From what I can tell, SaaS and "Cloud Computing" are just rebrandings of the ages old "Network Computing". With Novell, you had a server provided "home folder" not located on your local machine which you used to store your data. With Windows, you have network shares normally mounted to drive letters so users can store data on server provided space rather than the local machine. With Unix, you have NFS/Samba which both provide access to storage over the network. Each platform has it's own way of storing programs on a remote server and running them locally or by a remote desktop control program. Suddenly, what we've been doing since coax and before is now something new because we call it "SaaS" or "Cloud Computing". The small "new" change I can see is more on the SaaS side where providers supply customers with only the amount of processing time/power they need a-la-"utility computing" but that too is slightly different again I guess. For my own use, I have to understand how the security works. If I store my calendar on Google's servers, is my user data file encrypted and bound to my account only? If the eula states that data placed on google's servers is there's to itemize and include into the search engine and market research, are my events, tasks and contacts being included into that database or left as a seporate object only I can interact with?
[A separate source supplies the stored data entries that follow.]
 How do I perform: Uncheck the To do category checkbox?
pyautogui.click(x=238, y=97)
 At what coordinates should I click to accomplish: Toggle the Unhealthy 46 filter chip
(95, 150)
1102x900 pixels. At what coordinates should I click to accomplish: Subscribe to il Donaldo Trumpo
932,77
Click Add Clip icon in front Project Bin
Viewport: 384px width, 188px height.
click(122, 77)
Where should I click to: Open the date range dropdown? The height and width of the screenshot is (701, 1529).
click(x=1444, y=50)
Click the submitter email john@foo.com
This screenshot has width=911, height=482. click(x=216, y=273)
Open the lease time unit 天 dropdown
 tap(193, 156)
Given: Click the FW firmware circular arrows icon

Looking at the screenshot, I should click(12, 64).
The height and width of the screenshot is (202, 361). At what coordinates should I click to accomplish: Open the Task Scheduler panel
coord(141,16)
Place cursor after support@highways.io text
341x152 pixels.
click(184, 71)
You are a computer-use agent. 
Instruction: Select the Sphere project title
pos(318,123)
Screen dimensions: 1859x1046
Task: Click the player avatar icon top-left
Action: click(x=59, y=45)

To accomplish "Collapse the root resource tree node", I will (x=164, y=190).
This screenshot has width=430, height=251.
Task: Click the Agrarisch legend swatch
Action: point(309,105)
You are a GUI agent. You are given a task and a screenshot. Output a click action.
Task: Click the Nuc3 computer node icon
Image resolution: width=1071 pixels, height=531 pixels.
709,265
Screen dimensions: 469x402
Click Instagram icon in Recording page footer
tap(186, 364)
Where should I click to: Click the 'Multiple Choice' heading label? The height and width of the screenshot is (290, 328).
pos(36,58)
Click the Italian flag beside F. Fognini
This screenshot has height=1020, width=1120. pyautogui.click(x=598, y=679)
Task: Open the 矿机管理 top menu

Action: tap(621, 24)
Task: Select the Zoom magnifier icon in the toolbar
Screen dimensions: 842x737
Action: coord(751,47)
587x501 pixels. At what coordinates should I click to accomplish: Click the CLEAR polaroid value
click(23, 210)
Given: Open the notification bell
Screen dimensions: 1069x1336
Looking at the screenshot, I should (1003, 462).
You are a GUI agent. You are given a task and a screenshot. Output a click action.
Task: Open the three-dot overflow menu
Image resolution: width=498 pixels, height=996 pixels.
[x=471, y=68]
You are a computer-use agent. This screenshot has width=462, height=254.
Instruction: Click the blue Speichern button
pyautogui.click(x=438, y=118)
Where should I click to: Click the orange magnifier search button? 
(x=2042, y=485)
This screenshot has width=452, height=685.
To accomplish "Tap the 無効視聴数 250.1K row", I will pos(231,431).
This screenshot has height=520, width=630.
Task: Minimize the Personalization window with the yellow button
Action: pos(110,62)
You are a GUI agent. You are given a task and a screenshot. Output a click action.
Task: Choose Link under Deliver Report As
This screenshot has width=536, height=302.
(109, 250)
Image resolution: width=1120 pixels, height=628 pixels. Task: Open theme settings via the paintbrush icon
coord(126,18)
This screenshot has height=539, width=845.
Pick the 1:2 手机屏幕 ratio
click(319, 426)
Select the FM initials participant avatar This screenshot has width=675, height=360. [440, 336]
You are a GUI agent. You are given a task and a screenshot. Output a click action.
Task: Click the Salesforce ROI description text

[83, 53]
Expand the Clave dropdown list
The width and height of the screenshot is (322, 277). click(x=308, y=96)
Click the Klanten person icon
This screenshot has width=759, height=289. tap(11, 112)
I just can't yet shake the heebeejeebees of having my intimate data "out there" in the intertubes cloud. I may be able to shake the ill will though if I can understand how each service contains the user's data in a way that allows only them to access it.

jonreid-22226556489733442570676913635490
jonreid-22226556489733442570676913635490

Sorry, but I disagree with the comment that cloud computing = mainframe timesharing, at least from a customer's perspective. Timesharing was used when you had a finite, inflexible resource which was being apportioned out using a rationing style cost mechanism. In contrast, cloud computing is an unlimited flexible resource (or is made to appear to be by the service provider using virtualisation, disk arrays, application/data partitioning etc) which is easily bought into as low cost units on a seat/app/storage basis for a specified contract period. The hardware/OS layer is completely abstracted out of the equation.

John Sheesley - TechRepublic Pro
John Sheesley - TechRepublic Pro

Something's up with the Community platform lately. It's been going down a couple of times a day. Unfortunately, that's no my area, so I don't know what's going on.

Neon Samurai
Neon Samurai

This was just the place the venting came out after it happened. Some days it's just a nucance while other days it pretty much bars me from TR within the time limits I have for reading. I spent most of yesterday looking at 404 errors on the front page, forums and user profile spaces. The cluster felt it prudent to duplicate a few of my posts also though one was entirely my own fault. As a tech most of us realize servers go down and have issues. The regularity and increased frequency are what cause me questions. The readers are limited to what the company provides us in exchange for seeint it's advertisements. The writers are limited to providing the content posted within the framework of the website. The tech admin guys keep insolated from the readers and do what they can to keep the cluster running. I am greatful for the service provided by TR but the novelty of IE crashing from the overwelming Flash content, 404s and duplications wears off. If it was not for the content provided, my visits would have gone the same way as my visiting CNet regularily.